-- Begin Supplied records --

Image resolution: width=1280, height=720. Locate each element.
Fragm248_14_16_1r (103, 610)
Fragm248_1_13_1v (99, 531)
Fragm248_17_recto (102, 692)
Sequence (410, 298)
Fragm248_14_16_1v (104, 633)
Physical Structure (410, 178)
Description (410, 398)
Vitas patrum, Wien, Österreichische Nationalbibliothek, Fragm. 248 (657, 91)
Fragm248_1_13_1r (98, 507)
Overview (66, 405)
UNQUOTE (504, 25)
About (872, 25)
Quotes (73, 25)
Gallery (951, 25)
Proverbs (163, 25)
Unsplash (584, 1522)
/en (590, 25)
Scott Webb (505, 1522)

-- End Supplied records --
-- Begin Supplied records --

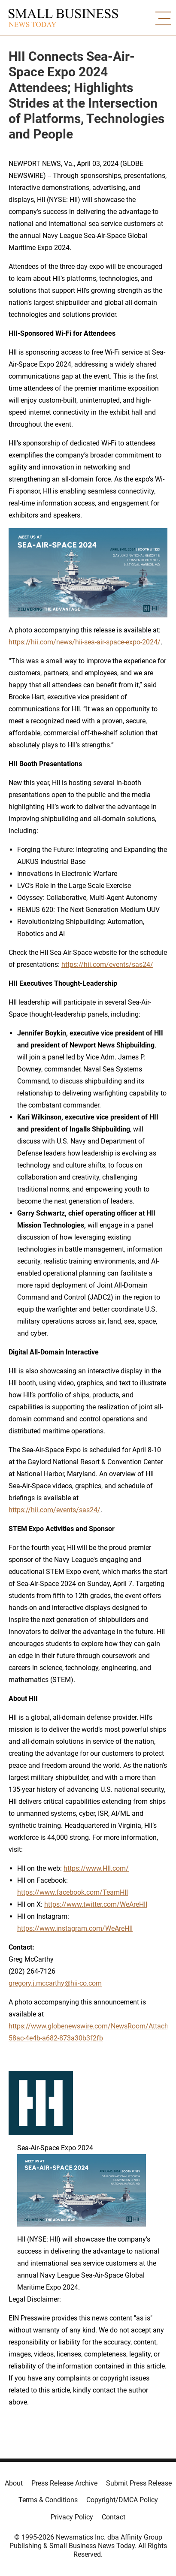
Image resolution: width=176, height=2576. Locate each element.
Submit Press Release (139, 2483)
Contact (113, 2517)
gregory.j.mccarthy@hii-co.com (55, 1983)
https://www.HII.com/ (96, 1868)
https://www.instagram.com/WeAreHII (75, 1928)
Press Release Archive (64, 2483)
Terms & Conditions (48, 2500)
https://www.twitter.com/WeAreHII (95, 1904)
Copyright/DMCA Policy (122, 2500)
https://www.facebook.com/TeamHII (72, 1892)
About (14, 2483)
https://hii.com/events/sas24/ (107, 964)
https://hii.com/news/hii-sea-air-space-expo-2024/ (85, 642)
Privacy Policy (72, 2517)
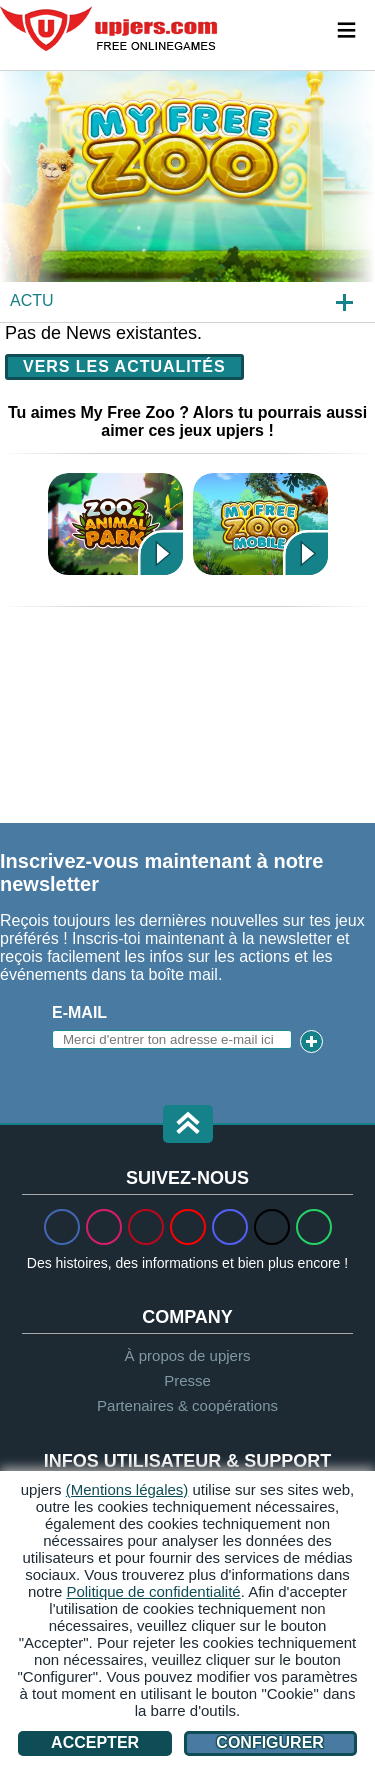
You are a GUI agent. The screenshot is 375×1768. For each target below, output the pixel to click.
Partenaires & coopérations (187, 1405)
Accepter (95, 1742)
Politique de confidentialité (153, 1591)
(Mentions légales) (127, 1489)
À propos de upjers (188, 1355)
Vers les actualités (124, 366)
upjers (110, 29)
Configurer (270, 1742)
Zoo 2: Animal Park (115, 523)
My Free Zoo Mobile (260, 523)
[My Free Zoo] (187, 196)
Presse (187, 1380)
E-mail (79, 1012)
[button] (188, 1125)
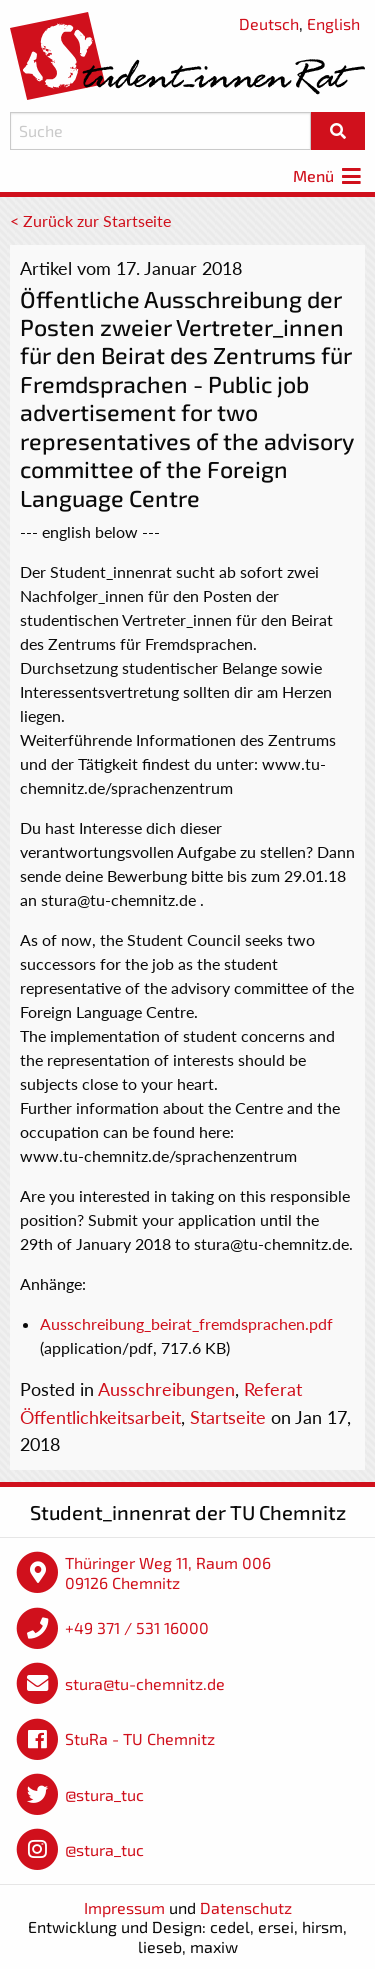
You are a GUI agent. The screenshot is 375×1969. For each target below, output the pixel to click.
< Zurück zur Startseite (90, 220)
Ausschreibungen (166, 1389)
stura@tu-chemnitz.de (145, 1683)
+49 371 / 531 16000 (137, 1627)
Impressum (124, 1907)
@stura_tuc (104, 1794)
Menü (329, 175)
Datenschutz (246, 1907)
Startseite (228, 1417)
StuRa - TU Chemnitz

-- End Supplied records --
-- Begin Supplied records --

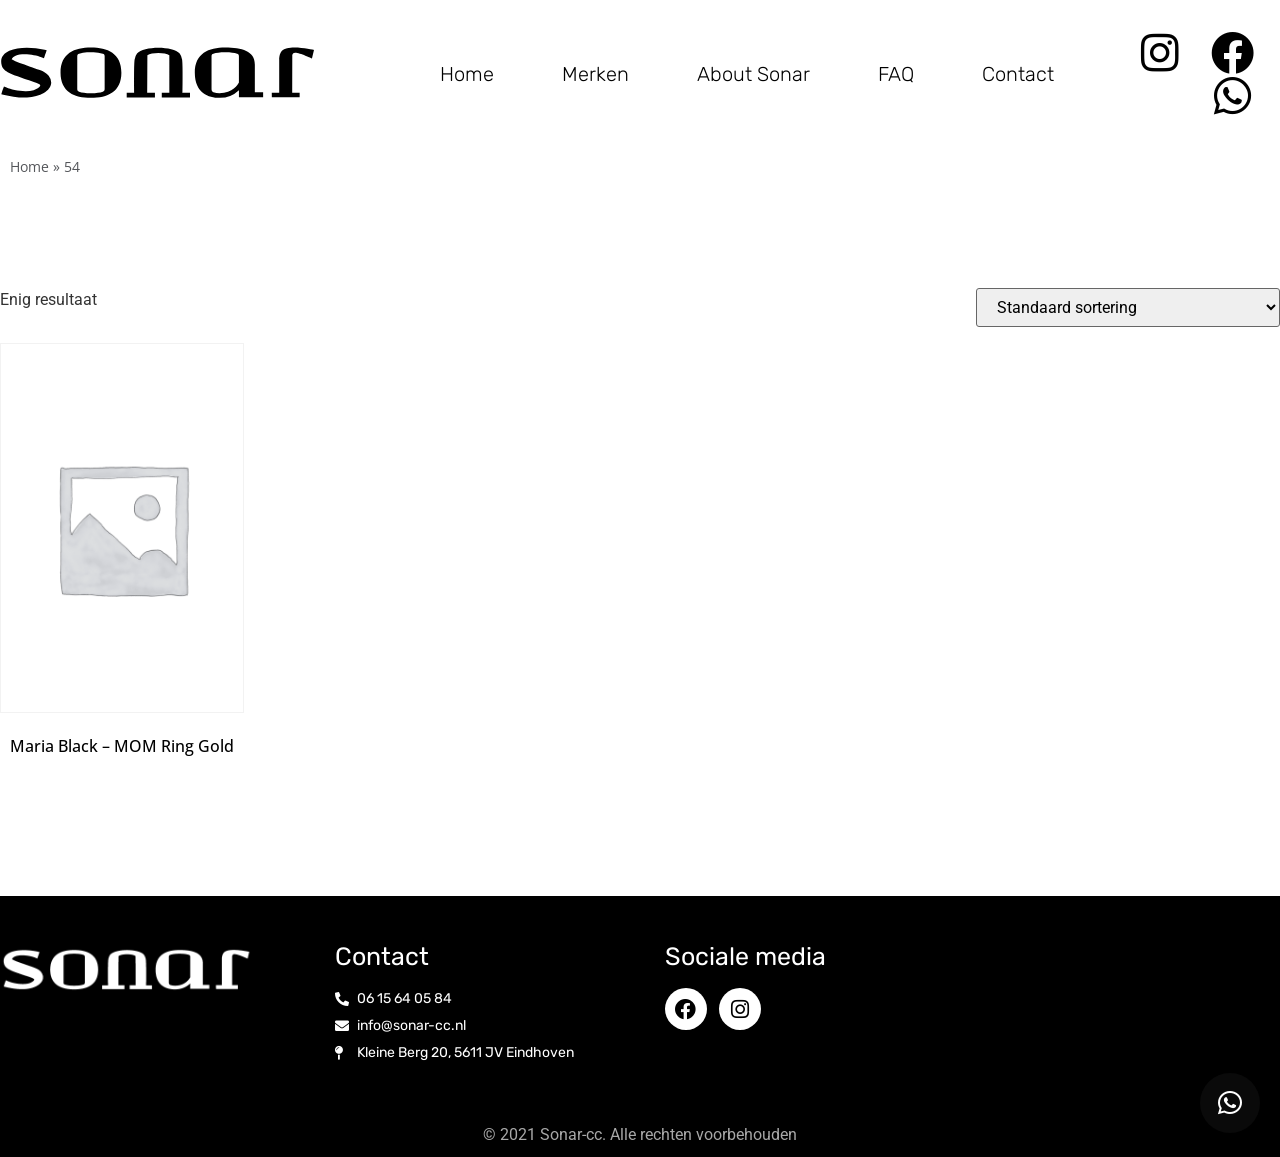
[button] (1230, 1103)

-- End Supplied records --

## Requirement
Pull out every line above that contains the word "Locate".

## Final answer
Image resolution: width=1280, height=720. Locate each element.
Image resolution: width=176, height=2576. Locate each element.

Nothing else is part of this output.